Saat ini, menurut Azizi, jumlah siswanya ada 74 orang. Kelas satu 12 orang, kelas 2 sebanyak 10 orang, kelas 3 ada 9 murid, kelas 4 sebanyak 11 orang, kelas 5 ada 18 orang dan kelas 6 sebanyak 14 siswa.

Terkait cuma lima lokal, bagaimana dengan murid satu kelas lainnya? Azizi menjelaskan sudah ada bangunan baru permanen yang ada di belakang gedung sekolah tersebut untuk menampung dua kelas yakni kelas lima dan enam, sementara satu kelas bangunan lama digunakan untuk ruang guru dan menyimpan dokumen lainnya.

Azizi pun menambahkan, ayah dari Taufik Kiemas--suami Megawati Soekarnoputri, juga pernah mengajar di sekolah tersebut, namun tidak diketahui tahun berapa. Dan hingga kini keluarga besar Taufik Kiemas pun masih ada di pulau itu.

Selain itu, ayah dari pengacara dan politikus Henry Yosodiningrat juga pernah sekolah di sana. Banyak pula lulusan dari sekolah tersebut yang menjadi pejabat atau profesi lainnya.

Azizi sendiri menjadi guru di sekolah tersebut sejak tahun 1997 dan mulai menjalani tugas sebagai kepala sekolah sejak tahun 2011 hingga kini dengan didampingi guru PNS sebanyak delapan orang dan guru kontrak empat orang.

Sementara mengenai bahasa yang digunakan karena keseharian penduduk setempat menggunakan bahasa daerah yakni Bahasa Lampung, menurut kepala sekolah itu digunakan bahasa Indonesia, tetapi oleh guru kerap diselingi bahasa Lampung ketika terbentur dalam menjelaskan suatu hal, sehingga perlu memberikan contoh menggunakan bahasa daerah.

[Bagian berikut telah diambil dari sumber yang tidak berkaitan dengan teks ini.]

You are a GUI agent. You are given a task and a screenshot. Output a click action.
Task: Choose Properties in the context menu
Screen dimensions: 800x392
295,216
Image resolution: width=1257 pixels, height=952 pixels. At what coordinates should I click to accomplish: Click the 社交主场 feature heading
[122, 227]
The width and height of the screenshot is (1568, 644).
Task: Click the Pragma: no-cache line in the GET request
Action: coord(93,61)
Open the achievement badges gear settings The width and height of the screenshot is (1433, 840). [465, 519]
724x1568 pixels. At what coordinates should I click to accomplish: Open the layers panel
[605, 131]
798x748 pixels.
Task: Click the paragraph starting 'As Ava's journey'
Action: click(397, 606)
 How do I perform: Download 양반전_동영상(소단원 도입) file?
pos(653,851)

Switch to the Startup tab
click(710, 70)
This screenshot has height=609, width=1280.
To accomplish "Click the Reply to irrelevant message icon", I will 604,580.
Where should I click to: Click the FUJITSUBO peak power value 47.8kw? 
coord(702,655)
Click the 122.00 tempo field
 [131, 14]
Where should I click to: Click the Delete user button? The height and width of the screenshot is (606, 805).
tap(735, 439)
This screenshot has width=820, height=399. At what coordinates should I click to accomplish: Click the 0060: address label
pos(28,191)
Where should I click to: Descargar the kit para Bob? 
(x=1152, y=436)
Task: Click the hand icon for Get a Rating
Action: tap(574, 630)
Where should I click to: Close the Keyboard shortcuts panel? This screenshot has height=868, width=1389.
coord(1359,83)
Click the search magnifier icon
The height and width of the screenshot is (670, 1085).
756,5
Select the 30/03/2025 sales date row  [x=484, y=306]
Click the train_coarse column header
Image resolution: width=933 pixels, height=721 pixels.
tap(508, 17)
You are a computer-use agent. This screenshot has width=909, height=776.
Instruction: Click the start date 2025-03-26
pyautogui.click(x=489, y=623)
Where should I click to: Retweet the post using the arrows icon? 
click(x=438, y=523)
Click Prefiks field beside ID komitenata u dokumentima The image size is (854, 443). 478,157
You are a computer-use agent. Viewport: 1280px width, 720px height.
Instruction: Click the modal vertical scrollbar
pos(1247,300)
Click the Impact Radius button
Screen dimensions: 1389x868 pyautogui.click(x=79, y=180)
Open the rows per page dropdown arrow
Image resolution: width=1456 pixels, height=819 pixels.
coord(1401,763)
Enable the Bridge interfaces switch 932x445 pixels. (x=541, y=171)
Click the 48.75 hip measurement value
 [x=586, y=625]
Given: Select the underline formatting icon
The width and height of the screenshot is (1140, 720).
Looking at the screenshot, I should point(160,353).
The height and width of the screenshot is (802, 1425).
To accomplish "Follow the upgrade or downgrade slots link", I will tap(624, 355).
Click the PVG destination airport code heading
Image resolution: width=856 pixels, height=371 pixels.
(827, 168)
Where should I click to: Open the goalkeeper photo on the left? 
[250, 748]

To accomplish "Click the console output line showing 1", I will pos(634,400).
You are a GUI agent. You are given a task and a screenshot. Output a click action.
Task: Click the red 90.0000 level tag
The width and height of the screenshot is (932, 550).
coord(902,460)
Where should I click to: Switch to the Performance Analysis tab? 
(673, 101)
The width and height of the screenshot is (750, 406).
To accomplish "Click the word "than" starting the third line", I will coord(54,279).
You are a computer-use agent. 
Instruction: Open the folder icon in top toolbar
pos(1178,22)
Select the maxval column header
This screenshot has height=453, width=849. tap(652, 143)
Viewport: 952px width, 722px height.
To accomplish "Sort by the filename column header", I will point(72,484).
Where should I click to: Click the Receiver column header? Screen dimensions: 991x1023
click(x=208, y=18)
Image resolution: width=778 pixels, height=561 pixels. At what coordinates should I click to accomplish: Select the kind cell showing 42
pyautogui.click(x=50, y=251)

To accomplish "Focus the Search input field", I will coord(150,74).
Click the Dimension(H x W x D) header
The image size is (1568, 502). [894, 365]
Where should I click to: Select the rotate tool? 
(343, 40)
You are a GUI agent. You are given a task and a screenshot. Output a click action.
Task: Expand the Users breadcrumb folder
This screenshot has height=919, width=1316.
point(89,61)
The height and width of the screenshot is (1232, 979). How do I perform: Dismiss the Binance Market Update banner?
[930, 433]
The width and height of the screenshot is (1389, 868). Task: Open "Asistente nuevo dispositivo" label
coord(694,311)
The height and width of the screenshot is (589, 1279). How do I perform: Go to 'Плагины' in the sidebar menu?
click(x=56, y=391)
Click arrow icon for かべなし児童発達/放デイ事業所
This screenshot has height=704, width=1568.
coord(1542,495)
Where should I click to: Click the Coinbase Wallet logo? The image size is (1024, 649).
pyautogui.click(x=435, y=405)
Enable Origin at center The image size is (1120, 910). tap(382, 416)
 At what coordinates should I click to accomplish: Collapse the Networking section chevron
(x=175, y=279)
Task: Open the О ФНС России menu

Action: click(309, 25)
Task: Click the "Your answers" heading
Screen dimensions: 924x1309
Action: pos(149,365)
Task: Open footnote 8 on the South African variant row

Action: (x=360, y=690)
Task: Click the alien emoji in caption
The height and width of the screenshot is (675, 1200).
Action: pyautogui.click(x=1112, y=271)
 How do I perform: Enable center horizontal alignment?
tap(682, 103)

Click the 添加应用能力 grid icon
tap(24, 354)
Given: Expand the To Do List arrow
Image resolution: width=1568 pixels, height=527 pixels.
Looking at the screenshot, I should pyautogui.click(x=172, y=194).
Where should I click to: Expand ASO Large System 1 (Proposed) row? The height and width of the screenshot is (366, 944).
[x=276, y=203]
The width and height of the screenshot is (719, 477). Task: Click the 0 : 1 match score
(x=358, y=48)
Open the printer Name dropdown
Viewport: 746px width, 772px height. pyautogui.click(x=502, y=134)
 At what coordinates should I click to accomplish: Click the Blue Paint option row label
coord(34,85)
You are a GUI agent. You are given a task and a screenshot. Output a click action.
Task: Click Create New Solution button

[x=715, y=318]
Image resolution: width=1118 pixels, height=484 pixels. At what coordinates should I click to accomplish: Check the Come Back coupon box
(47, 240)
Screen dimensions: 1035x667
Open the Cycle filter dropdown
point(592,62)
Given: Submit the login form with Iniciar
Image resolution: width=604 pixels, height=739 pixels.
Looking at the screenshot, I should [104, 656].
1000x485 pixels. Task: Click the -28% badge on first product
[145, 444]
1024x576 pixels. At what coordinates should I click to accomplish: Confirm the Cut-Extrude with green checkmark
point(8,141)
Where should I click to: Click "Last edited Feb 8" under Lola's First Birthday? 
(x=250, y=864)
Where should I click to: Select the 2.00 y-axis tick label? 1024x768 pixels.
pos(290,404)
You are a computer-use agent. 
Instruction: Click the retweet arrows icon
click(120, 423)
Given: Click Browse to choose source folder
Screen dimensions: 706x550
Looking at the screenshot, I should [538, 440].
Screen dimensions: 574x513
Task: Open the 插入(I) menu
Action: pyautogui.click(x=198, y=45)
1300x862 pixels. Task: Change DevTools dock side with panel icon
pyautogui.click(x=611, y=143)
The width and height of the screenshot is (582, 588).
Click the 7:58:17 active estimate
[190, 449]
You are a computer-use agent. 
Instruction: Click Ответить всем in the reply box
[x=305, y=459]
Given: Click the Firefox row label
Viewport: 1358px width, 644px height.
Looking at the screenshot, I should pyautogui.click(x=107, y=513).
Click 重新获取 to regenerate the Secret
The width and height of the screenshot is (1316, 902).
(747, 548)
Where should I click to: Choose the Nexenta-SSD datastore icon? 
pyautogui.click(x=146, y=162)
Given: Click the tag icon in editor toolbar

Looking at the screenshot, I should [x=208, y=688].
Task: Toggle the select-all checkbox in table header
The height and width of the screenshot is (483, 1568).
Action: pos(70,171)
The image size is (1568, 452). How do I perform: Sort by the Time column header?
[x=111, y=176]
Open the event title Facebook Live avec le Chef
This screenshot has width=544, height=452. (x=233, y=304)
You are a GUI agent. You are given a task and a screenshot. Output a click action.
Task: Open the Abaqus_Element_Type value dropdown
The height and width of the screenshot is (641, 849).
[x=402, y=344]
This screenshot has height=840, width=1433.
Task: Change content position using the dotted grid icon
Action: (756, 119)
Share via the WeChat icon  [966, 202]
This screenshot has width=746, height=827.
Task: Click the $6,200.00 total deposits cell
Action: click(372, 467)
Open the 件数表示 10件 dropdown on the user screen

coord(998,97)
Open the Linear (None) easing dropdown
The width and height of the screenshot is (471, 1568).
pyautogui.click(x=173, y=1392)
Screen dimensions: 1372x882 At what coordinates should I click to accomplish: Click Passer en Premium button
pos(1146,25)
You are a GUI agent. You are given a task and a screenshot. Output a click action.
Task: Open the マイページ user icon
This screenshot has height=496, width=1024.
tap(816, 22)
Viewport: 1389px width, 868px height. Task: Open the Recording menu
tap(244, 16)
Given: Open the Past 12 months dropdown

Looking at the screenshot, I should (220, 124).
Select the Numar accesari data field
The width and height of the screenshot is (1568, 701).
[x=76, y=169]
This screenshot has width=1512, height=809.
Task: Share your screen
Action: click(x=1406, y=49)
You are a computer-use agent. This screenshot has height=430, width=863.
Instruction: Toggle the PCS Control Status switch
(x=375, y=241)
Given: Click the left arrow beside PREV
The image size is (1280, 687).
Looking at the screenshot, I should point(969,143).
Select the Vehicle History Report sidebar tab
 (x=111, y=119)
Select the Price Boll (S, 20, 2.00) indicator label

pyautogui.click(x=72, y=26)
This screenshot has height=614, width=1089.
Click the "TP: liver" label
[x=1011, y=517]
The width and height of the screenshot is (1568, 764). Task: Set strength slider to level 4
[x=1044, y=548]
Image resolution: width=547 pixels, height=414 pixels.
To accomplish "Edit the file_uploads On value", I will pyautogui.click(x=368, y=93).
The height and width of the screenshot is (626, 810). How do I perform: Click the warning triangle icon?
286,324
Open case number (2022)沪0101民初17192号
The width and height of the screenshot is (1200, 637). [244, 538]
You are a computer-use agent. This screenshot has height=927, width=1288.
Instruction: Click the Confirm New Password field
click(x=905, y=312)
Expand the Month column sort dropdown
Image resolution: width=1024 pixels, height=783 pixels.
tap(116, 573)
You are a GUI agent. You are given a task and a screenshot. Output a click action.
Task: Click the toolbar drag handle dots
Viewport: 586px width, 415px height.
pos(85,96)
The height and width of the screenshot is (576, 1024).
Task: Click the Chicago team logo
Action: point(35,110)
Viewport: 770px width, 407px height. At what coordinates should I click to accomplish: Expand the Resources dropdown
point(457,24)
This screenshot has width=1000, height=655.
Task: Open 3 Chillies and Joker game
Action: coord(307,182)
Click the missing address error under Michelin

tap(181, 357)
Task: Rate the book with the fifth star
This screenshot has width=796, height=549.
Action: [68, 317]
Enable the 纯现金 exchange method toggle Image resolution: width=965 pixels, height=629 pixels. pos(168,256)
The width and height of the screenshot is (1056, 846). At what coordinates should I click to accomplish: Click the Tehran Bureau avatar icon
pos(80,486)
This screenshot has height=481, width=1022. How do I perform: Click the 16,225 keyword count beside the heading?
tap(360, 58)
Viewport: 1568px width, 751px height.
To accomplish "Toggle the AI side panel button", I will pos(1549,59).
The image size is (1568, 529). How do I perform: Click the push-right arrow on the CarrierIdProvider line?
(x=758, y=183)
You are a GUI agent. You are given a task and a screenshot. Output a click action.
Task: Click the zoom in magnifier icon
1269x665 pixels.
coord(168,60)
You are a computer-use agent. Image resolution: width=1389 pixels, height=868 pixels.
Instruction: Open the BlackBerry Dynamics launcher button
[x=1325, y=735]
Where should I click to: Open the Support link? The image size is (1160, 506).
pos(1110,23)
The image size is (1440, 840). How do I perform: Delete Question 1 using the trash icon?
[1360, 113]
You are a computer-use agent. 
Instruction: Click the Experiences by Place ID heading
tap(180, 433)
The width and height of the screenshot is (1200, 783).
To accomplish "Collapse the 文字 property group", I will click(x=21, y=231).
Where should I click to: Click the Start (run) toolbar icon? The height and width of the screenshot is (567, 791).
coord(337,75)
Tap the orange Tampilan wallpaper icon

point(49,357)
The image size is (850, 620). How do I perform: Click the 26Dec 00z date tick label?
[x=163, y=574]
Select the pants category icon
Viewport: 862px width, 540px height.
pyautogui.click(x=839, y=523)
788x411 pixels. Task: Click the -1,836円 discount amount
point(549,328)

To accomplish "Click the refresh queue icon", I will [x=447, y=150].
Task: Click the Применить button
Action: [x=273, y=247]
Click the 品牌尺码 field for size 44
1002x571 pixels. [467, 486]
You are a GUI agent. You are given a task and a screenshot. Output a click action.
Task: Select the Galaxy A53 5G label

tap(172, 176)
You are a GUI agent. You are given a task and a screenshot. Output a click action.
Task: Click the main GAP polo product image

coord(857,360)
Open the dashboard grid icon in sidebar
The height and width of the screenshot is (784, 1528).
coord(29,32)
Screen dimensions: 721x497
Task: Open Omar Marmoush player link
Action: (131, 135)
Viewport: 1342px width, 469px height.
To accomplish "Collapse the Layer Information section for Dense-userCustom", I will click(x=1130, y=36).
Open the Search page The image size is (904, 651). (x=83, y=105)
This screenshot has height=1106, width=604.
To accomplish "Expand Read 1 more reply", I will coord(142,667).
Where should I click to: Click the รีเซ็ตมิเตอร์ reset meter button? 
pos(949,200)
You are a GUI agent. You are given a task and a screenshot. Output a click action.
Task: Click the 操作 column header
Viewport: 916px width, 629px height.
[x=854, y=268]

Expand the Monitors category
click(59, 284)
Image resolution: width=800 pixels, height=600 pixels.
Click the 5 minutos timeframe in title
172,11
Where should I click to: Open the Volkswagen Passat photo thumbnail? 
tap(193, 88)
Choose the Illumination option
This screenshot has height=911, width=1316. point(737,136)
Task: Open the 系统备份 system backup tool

Kepala sekolah itu yang merupakan penduduk setempat, sangat berharap Kedutaan Besar Belanda di Indonesia mengetahui bahwa di pulau tersebut tersisa satu bangunan peninggalan pemerintahan mereka.

Tujuannya agar ada dari mereka mendatangi pulau itu dan mungkin bisa dicatat sebagai peninggalan sejarah serta berharap untuk membantu menjaga dan melestarikannya.